Salty, Deep-Dark Chocolate Brownies
When I was in Brooklyn a few months back doing a booksigning with the lovely folks from The Brooklyn Kitchen, a friendly woman came up to me bearing a box of treats from her bakery. I don’t like to eat in front of people, because, frankly, no one wants to meet up with an author while he is shoving pastries in his mouth. And in this day and age of people wanting pictures, I’ve learned that absolutely no one looks good when they’ve got a mouth full of food. And I have a hunch that there are a bunch of photos tagged with my name on them, around the internet, that will prove that.
However as soon as everyone had left, and no one was looking (especially those with cameras) I tore open the box, which was packed with treats from Ovenly, a bakery in Brooklyn. Although everything inside looked good, I plucked out the deepest, darkest square of whatever, and unwrapped it.
Since no one was looking, I dove right in. (Okay, I was planning on offering the others on the staff some tastes, but figured since I was the guest, they’d understand – I hope – that I was going to help myself first.) And let me tell you, that was one excellent brownie. It wasn’t overly sweet, or cakey. Instead, it was a moist square loaded with very intense chocolate flavor. When I saw the recipe in their book, I learned their sweet (and salty) secrets.
That biggest secret to the Ovenly brownies, from their book, Ovenly: Sweet and Salty Recipes from New York’s Most Creative Bakery, was black cocoa powder. Black cocoa powder isn’t something one comes across every day, although a while back, Hershey’s was selling one called “Special Dark,” which they’ve since discontinued. But if you’ve had Oreo cookies, you’ve had black cocoa powder; it’s what give the outer cookies that dusky, dark, cocoa-rich flavor.

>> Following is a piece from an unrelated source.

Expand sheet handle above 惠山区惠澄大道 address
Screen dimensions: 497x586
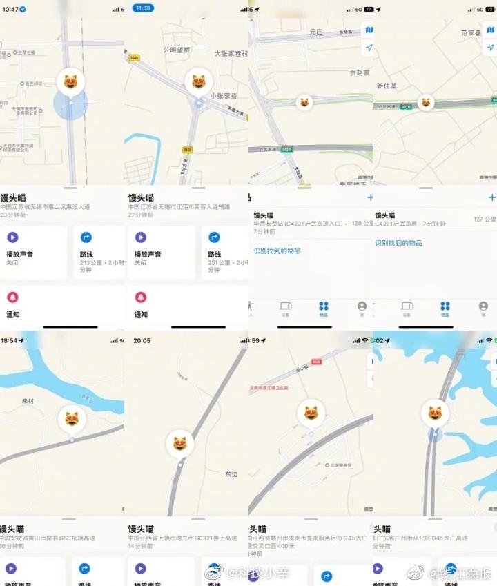click(x=70, y=188)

Black cocoa is made by heavily Dutching (alkalizing) cocoa powder until it becomes, well – black, and has a very intense flavor. However because it loses some of the chocolatey notes one finds in regular cocoa powder, as well as its acidity, it’s usually mixed with cocoa powder in recipes, to give baked goods the best of both worlds. (And no, that’s not what they mean by “going Dutch.” But I suppose we bakers could work on changing that?)
My search for it, however, was not as straightforward as I thought. And I was surprised when I was in Manhattan, a city where just about everything is available and went into the well-stocked N.Y. Cake, a great address for bakers in New York. Not only did they not have black cocoa powder, the salesman didn’t know what it was. (He tried to offer up black chocolate “pearls,” bead-like balls of glossy chocolate candy, which don’t quite resemble cocoa powder.)
Fortunately the baker’s web runs far and wide, and most of us are always willing to help out a fellow baker in a pinch. And Matt Lewis of Baked hooked me up with a bag from his personal stash. With it, I made these brownies a couple of times. The first time I used an 8-inch (20cm) pan, since I wanted brownies that were deeper than the ones they make at the bakery. And I dialed back a bit on the sugar since people are often wont to ask me if they can do that. My response is always that I don’t like to recommend something unless I’ve personally tried it. So once, just this once – ya got that? – I can say for sure that it isn’t okay to dial it down, because I did it and preferred the second batch I made, following the amount in the recipe.
I did like the heft of the blocky brownies on my first go-around, but gave them another go, using the wider pan that they recommended. After tasting them both (repeatedly…) I decided that I liked the deeper pan brownies best. So for those that can’t resist tinkering with recipes, you can tinker with the pan size just fine.
In addition to people asking me about changing or swapping out ingredients, another FAQ is “What do you do with all that stuff that you bake?” After having brownies as part of my “extended breakfast” for a few mornings in the recent past, I packed the rest up and gave them to neighbors and to Romain to bring to work. I did, however, keep a few back for myself. And fortunately, I still have a little bit more of that black cocoa leftover, enough – I think (and hope) – to make just one more batch.